A Post-Easter Organ Recital
Felix Mendelssohn (1809–1847) – Organ Sonata No. 1 in F Minor (TW)
Allegro – Adagio – Andante recitativo – Allegro assai vivace
Mendelssohn’s Organ Sonatas are a staple of the organ literature. They combine significant technical demands and emotional extremes with strong pianistic elements and an improvisational style that had made the composer famous across Europe. Commissioned as a ‘set of voluntaries’, the Sonatas are in fact each a collection of diverse pieces, several of which make use of Lutheran chorales. Mendelssohn leaves the registration entirely up to individual organists, encouraging them to work with their instrument’s distinctive sound qualities.
Sonata No. 1 opens with full, dramatic F minor chords, and the movement plays throughout with contrasts – assertive and lyrical, complex and simple, full organ and softer registrations. The ‘Adagio’, built round a simple musical dialogue, provides a moment of calm. The ‘Andante’ plays with contrasts again but, whereas the ‘Allegro’ is dominated by full organ, here the effect is reversed. Finally, the seriousness that began the Sonata is replaced, in the finale, by joy – a magnificent but perhaps unusually executed end.
Florence Price (1887–1953) – Retrospection (FE)
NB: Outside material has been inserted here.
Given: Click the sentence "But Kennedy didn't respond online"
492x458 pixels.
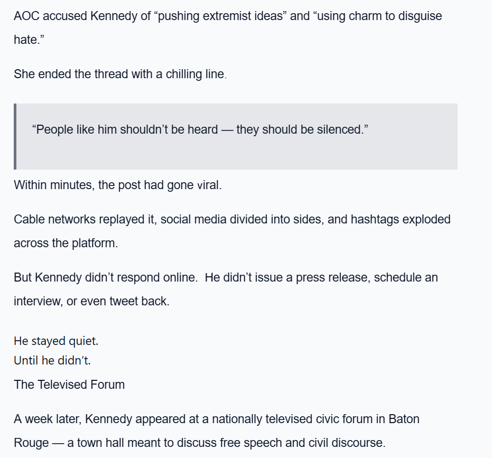Looking at the screenshot, I should pos(107,277).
Bridging European and American styles, Price’s extensive compositional output weaves the sounds of her community – spirituals and blues – with traditional Romantic colours. Some of this perhaps reflects her dislocation, as part of the Great Migration, from her hometown to Chicago and the necessary bridge between tradition and modernisation that came with it. She was the first African-American woman to be recognised as a symphonic composer; however, her music has largely remained unperformed. In 2009, a substantial collection of her works was discovered, and as a result she has recently begun to attract attention.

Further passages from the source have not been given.